Ada ketidakpercayaan diri ketika .. hmmm let’s say ketika di usia lebih dari 30 ini belum ada satupun lamaran dari seorang laki-laki yang baik. Honestly, belum pernah ada satu pun ‘proses’ yang saya jalani untuk menuju pernikahan sejak usia saya pantas untuk dilamar. Pun, tidak ada satu pun lelaki yang pernah mengajak saya pacaran, istilah dulu pas saya remaja sih ‘nembak’. Jadi kalau teman-teman saya sejak SMP sudah mulai berpacaran, (Alhamdulillah-dalam hal ini saya harus mengucap syukur karena tidak merendahkan diri untuk berpacaran tanpa pernikahan) tidak satu kali pun saya pernah berpacaran. Gimana mau pacaran, tidak ada seorang pun lelaki yang ‘nembak’ saya. Berlanjut ke usia SMA dan kuliah, hasilnya tetap masih nol. Saya, masih tetap ‘terpajang’ manis di dalam etalase tanpa ada seorang pun yang berniat membeli atau bahkan melihat-lihat (emang barang?..yah kalau mau diistilahkan dengan sebuah barang).
Setelah mengenal Islam dengan lebih dalam, saya mengetahui bahwa pacaran itu diharamkan dan tidak sesuai dengan syariat. Oh, saya bersyukur karena saya tidak pernah sekalipun berpacaran walaupun saat itu saya belum tahu bahwa pacaran itu tidak diperbolehkan dalam Islam. Setelah saya tahu bahwa ada cara yang sesuai syariat untuk menuju pernikahan, yaitu ta’aruf.  Teman-teman kuliah saya satu persatu bertaa’aruf dan akhirnya menikah. Alhamdulillah hampir semua teman kuliah saya telah menikah, dan semua teman baik saya (ceritanya kita punya geng) telah menikah tersisa saya yang masih single fighter. Pun, setelah saya mengenal istilah ta’aruf ini, tidak ada satupun ikhwan yang pernah mengajukan lamaran pernikahan. Ada beberapa ikhwan yang pernah bertukar biodata, dalam rangka proses taaruf, tapi setelah pertukaran data itu tak seorang pun dari mereka yang melanjutkan proses tersebut.

**Data Terkumpul**.
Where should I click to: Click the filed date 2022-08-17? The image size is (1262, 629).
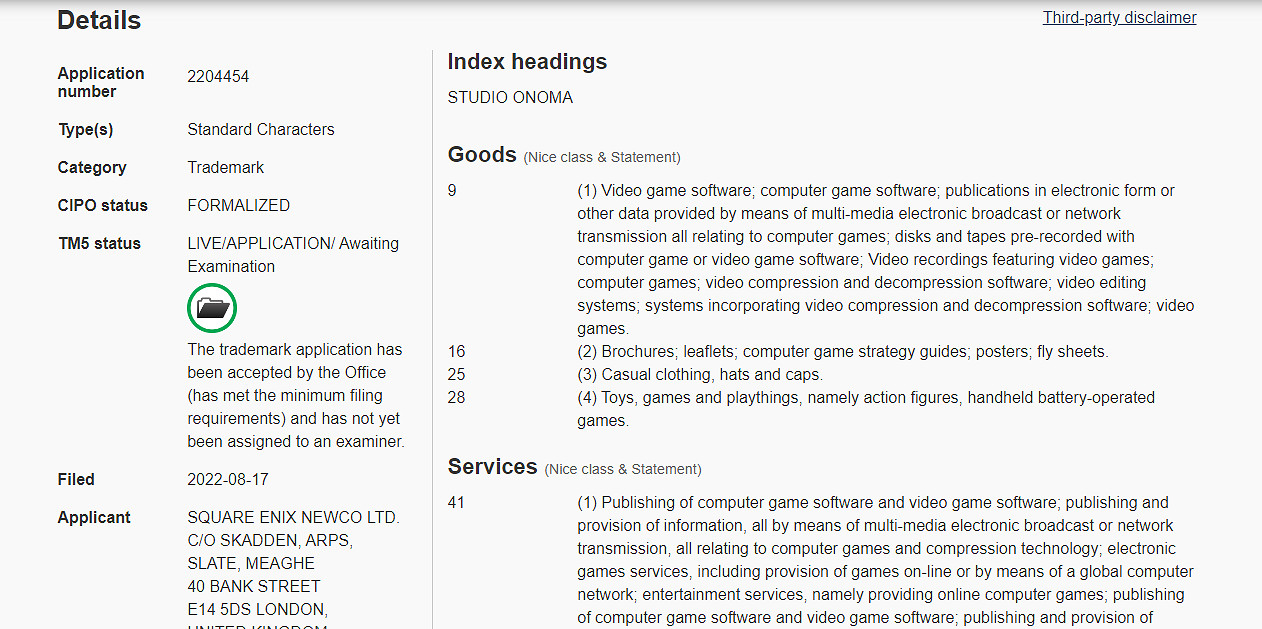228,479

**Soal Singkat A**.
Menurut teks, apa nama cara yang sesuai syariat untuk menuju pernikahan?
**Soal Singkat B**.
Tuliskan kembali bagian teks mulai dari "Setelah mengenal Islam" sampai "melanjutkan proses tersebut.".

**Jawaban yang Diharapkan A**.
Ta’aruf.

**Jawaban yang Diharapkan B**.
Setelah mengenal Islam dengan lebih dalam, saya mengetahui bahwa pacaran itu diharamkan dan tidak sesuai dengan syariat. Oh, saya bersyukur karena saya tidak pernah sekalipun berpacaran walaupun saat itu saya belum tahu bahwa pacaran itu tidak diperbolehkan dalam Islam. Setelah saya tahu bahwa ada cara yang sesuai syariat untuk menuju pernikahan, yaitu ta’aruf.  Teman-teman kuliah saya satu persatu bertaa’aruf dan akhirnya menikah. Alhamdulillah hampir semua teman kuliah saya telah menikah, dan semua teman baik saya (ceritanya kita punya geng) telah menikah tersisa saya yang masih single fighter. Pun, setelah saya mengenal istilah ta’aruf ini, tidak ada satupun ikhwan yang pernah mengajukan lamaran pernikahan. Ada beberapa ikhwan yang pernah bertukar biodata, dalam rangka proses taaruf, tapi setelah pertukaran data itu tak seorang pun dari mereka yang melanjutkan proses tersebut.